··· MATERIAL FOR THE TASK

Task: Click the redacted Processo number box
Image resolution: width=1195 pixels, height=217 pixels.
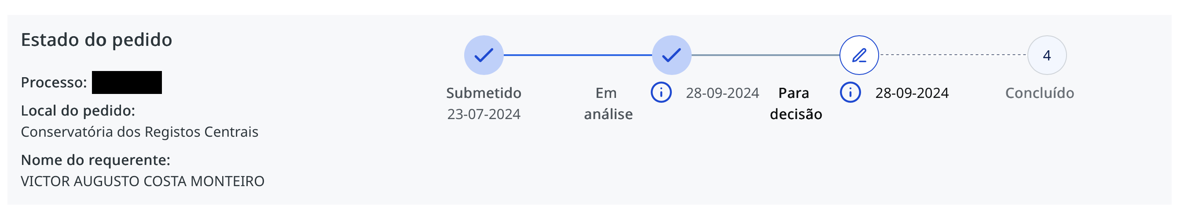Action: (127, 82)
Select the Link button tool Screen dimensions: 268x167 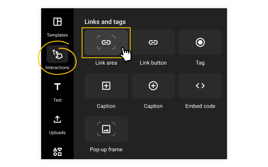[x=153, y=42]
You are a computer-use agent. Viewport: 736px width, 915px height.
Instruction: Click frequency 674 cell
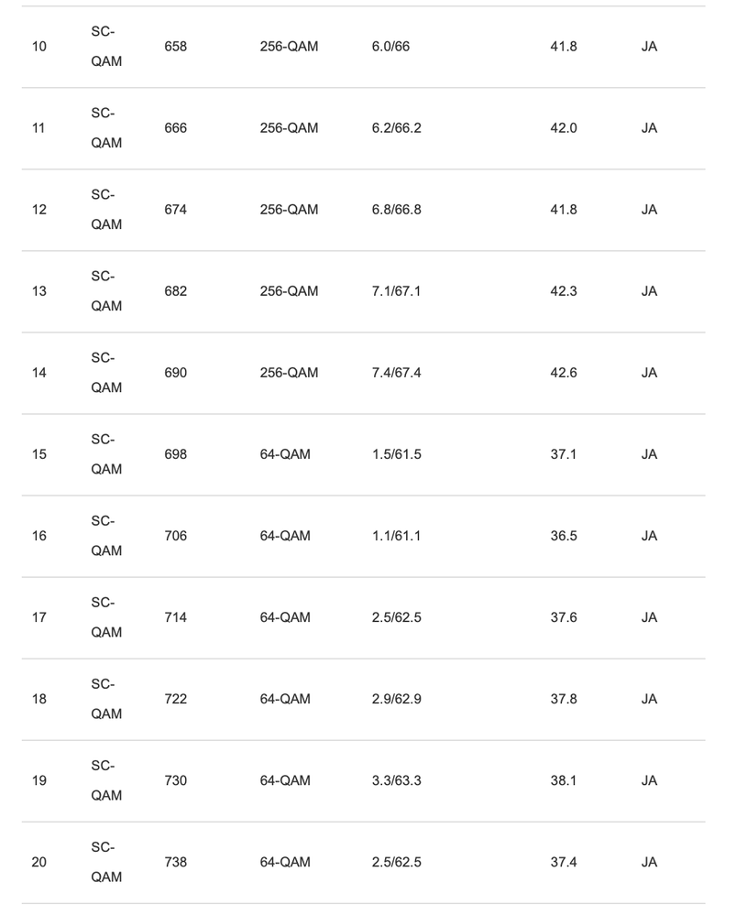pos(175,210)
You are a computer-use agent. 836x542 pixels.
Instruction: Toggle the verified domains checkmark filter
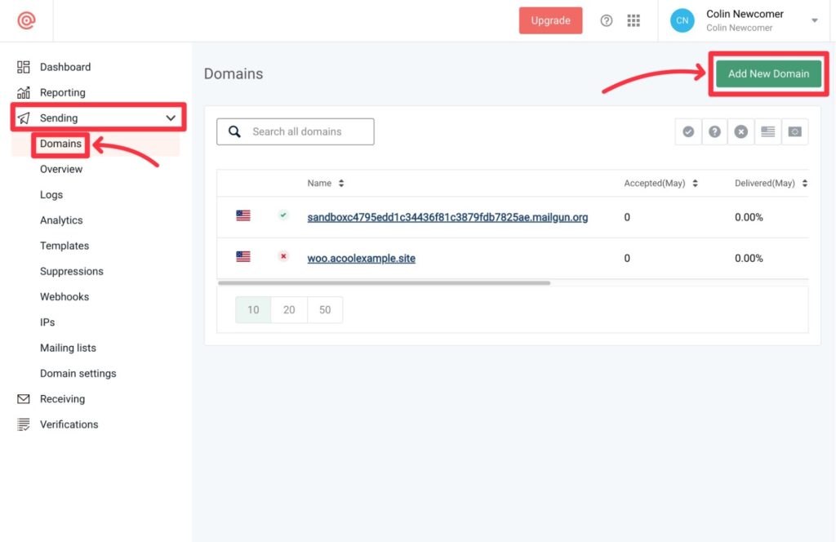pos(688,131)
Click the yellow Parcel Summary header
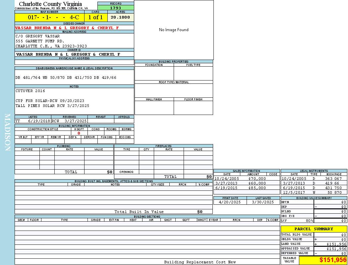This screenshot has width=348, height=265. point(314,229)
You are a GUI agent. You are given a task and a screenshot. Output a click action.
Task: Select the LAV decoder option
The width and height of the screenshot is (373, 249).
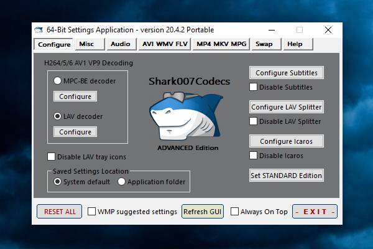58,116

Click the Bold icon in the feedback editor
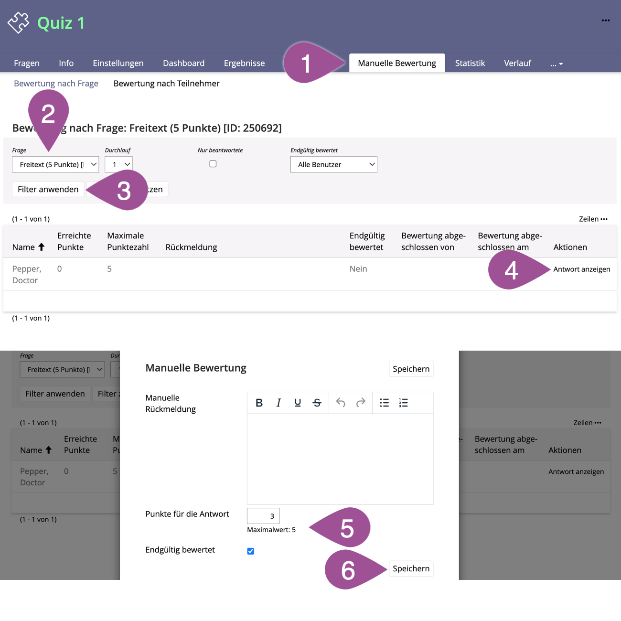(259, 403)
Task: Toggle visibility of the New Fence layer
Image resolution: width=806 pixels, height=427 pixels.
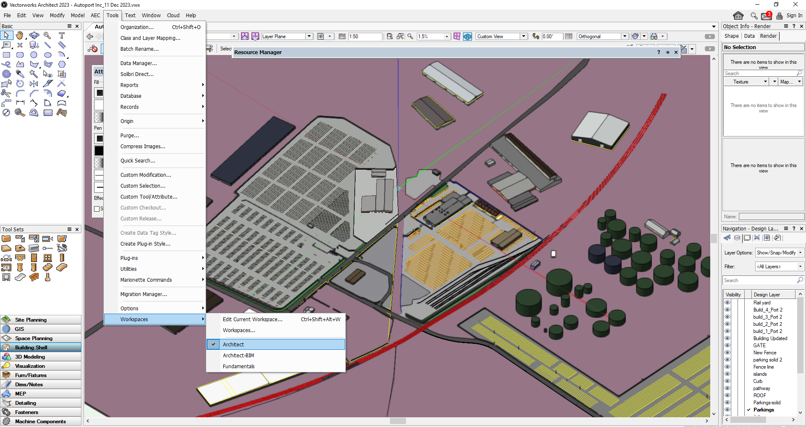Action: [x=727, y=353]
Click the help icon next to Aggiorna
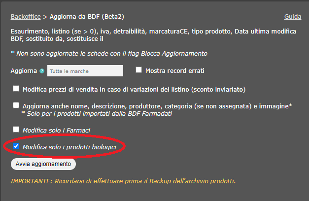The height and width of the screenshot is (201, 309). click(x=42, y=71)
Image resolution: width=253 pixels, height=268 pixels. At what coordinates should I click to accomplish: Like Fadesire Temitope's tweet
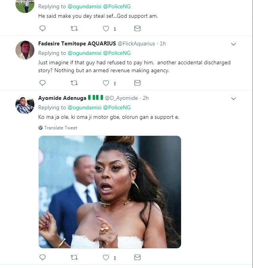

······

TASK | Write the lines from the one with "Instruction: Toggle the" through the last line of the entries out again exactly, both ends included, and skip the pictures.

OUTPUT FOR THIS TASK |
Instruction: Toggle the verified domains checkmark filter
pos(688,131)
Click the yellow Parcel Summary header
This screenshot has width=348, height=265. point(314,229)
You are a GUI agent. You are given a task and a screenshot. Output a click action.
Task: Select the LAV decoder option
The width and height of the screenshot is (373, 249).
58,116

Click the Bold icon in the feedback editor
(259, 403)
Task: Toggle visibility of the New Fence layer
Image resolution: width=806 pixels, height=427 pixels.
Action: [x=727, y=353]
Click the help icon next to Aggiorna
The height and width of the screenshot is (201, 309). click(x=42, y=71)
Image resolution: width=253 pixels, height=268 pixels. At what coordinates should I click to accomplish: Like Fadesire Temitope's tweet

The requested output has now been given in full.